Every line of the records that holds the word "marker" should be copied.
-----
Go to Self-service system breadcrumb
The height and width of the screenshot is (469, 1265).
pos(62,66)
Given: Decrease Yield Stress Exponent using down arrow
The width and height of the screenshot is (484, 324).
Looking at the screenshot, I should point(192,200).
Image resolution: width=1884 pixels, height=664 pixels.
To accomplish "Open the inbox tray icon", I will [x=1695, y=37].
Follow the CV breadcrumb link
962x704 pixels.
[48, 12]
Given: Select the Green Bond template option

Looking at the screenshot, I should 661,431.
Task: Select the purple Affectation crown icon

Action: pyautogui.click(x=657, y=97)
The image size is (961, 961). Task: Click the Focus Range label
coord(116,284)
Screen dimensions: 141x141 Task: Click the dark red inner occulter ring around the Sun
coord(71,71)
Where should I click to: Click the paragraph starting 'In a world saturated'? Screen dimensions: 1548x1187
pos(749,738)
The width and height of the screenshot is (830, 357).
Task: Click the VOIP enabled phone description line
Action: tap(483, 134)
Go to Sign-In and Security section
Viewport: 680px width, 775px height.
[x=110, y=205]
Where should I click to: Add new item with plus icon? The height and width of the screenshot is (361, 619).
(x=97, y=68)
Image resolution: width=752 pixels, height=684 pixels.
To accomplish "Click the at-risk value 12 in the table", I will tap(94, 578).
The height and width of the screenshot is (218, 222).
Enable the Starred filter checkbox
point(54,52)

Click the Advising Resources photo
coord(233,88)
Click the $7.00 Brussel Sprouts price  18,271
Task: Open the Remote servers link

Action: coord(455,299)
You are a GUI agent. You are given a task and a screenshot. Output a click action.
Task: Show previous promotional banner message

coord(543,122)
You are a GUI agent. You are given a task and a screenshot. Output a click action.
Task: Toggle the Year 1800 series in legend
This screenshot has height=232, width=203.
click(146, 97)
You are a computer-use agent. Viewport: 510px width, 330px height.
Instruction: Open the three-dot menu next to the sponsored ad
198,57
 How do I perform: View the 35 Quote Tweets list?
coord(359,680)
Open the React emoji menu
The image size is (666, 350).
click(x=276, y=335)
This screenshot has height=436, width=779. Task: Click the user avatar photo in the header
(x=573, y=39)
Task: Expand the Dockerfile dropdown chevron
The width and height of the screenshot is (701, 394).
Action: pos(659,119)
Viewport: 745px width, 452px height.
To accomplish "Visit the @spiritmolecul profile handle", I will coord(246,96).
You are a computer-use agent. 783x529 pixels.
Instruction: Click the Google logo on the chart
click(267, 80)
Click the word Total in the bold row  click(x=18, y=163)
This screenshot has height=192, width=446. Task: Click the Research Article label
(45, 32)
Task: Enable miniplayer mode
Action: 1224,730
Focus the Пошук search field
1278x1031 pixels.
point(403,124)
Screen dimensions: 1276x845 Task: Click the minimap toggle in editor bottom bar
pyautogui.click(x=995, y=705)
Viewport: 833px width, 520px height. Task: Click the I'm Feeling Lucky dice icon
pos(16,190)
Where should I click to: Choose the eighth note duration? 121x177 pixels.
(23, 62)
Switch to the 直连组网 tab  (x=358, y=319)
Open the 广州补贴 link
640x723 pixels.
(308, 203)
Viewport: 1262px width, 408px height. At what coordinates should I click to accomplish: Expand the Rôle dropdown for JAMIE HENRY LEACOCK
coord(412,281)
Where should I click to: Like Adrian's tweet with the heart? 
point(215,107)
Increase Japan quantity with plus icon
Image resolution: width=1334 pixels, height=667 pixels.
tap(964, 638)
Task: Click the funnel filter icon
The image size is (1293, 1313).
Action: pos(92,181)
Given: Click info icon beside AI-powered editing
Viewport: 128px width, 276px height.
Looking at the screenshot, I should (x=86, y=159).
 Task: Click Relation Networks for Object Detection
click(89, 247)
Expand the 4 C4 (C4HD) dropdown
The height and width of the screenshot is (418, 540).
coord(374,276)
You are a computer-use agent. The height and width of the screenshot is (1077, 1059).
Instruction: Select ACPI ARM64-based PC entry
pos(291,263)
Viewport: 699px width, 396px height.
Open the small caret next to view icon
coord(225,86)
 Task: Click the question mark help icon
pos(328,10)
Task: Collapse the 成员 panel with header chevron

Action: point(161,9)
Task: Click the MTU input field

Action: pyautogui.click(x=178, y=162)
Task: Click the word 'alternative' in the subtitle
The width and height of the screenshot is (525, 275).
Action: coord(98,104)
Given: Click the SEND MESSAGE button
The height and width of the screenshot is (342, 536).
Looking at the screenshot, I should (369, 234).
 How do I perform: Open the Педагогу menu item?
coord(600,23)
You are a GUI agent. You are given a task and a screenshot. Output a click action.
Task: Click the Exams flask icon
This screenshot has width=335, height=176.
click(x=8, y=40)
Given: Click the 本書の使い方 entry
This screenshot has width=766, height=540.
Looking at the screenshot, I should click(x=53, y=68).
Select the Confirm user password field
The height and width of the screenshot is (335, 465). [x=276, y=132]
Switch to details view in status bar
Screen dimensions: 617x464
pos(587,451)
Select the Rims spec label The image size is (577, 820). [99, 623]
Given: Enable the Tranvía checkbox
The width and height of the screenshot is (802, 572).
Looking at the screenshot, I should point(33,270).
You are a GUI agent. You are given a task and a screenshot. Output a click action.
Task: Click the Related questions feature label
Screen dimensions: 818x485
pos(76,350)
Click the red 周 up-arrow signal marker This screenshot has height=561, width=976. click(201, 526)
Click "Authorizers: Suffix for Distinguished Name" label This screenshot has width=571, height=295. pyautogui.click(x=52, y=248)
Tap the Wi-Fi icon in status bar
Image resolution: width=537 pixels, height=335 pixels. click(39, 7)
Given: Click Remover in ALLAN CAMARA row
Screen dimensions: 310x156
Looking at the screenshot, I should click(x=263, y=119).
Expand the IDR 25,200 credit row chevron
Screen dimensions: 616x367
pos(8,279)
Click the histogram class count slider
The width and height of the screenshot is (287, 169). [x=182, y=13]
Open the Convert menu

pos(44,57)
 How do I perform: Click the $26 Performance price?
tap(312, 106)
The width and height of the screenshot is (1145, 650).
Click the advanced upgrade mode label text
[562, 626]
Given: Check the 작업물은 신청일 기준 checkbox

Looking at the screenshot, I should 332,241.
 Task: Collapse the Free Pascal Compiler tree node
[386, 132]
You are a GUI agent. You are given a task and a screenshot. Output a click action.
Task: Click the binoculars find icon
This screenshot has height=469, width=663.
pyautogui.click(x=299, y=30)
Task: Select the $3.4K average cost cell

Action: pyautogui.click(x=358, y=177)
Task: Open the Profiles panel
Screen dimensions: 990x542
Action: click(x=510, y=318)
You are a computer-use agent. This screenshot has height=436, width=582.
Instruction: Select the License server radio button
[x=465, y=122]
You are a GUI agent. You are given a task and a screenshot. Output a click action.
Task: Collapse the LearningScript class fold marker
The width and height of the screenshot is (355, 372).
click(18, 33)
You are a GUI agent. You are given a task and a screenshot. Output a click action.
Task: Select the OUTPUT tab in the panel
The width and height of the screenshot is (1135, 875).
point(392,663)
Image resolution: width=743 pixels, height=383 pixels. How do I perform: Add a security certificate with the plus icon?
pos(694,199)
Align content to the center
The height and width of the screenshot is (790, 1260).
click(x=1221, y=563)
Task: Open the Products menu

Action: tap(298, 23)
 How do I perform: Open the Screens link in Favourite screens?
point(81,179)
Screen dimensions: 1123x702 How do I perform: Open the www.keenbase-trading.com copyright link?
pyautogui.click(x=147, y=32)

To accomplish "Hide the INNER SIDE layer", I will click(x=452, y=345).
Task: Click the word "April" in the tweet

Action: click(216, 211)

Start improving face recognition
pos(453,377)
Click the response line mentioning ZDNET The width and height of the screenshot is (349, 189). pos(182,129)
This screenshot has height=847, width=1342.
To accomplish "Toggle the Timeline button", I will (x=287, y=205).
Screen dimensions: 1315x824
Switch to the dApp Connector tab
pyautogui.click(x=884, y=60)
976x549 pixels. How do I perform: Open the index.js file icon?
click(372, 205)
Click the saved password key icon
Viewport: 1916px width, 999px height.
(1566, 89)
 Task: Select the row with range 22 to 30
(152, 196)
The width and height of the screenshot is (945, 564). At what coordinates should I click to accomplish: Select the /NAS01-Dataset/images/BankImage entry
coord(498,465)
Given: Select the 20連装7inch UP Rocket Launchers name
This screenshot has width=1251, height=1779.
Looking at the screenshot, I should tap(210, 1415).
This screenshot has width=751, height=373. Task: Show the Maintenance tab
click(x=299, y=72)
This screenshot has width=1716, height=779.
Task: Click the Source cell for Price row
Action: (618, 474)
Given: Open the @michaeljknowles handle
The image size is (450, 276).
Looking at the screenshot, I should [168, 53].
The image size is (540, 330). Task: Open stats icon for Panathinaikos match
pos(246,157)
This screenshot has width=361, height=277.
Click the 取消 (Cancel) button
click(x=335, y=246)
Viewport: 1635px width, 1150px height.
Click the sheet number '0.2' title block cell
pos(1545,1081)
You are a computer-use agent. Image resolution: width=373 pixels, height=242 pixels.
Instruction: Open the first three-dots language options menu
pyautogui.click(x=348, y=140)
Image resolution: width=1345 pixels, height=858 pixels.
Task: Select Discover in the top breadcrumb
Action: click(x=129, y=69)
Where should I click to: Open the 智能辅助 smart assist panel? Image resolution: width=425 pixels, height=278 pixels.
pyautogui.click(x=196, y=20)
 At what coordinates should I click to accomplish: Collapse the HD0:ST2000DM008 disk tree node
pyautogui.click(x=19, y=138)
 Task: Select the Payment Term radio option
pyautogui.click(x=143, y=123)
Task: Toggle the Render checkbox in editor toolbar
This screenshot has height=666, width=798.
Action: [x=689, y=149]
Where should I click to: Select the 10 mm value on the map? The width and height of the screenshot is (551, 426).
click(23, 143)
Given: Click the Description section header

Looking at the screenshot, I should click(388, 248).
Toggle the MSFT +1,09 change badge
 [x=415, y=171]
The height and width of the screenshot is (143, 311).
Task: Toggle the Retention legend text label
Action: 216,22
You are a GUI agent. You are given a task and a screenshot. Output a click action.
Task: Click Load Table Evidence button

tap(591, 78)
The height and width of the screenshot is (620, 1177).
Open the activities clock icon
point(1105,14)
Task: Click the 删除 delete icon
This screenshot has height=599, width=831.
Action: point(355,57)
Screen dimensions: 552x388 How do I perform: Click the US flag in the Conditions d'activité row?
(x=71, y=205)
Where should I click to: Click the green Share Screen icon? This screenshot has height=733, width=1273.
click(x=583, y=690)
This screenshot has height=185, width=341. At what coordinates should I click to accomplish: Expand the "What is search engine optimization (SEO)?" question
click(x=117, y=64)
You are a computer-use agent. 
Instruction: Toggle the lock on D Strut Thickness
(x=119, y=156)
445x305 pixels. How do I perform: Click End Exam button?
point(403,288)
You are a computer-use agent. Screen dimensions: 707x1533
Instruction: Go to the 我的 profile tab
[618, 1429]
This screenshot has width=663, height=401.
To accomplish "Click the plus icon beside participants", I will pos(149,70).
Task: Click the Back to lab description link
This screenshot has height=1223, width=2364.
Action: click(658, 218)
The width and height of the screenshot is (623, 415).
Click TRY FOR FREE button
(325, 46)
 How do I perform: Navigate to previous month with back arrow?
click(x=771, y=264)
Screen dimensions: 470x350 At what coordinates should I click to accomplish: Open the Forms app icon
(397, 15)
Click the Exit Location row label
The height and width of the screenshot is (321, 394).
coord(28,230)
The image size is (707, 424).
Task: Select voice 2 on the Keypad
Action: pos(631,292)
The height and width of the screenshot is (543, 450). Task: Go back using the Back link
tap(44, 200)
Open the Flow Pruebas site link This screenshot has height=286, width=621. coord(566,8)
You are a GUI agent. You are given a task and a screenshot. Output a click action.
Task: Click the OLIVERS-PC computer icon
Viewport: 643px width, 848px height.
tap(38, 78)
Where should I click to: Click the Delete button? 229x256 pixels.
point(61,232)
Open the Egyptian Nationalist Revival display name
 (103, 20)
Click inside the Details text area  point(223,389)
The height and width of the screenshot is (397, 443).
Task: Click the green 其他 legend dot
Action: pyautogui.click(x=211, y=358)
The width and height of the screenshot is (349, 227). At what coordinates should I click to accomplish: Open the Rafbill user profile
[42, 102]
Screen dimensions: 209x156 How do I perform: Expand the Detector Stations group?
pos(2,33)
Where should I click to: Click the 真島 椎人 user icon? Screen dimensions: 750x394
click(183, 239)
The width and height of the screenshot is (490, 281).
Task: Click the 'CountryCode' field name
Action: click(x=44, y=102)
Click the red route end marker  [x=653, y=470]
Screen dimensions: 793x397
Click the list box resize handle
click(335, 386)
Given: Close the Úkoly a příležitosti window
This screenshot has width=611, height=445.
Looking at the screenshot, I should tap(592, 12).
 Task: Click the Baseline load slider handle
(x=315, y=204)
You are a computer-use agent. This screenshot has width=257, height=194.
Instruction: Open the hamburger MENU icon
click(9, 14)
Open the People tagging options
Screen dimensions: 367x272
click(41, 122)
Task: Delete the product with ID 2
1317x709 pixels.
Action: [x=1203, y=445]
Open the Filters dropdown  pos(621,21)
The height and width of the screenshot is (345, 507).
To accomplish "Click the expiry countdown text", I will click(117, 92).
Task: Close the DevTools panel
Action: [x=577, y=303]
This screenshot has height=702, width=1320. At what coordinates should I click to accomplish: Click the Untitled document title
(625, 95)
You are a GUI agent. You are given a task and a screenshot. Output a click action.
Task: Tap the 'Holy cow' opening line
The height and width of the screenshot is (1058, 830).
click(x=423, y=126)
-----
- **Response for this exercise**:
Click the red 周 up-arrow signal marker This screenshot has height=561, width=976. click(201, 526)
Task: Collapse the LearningScript class fold marker
Click the red route end marker  [x=653, y=470]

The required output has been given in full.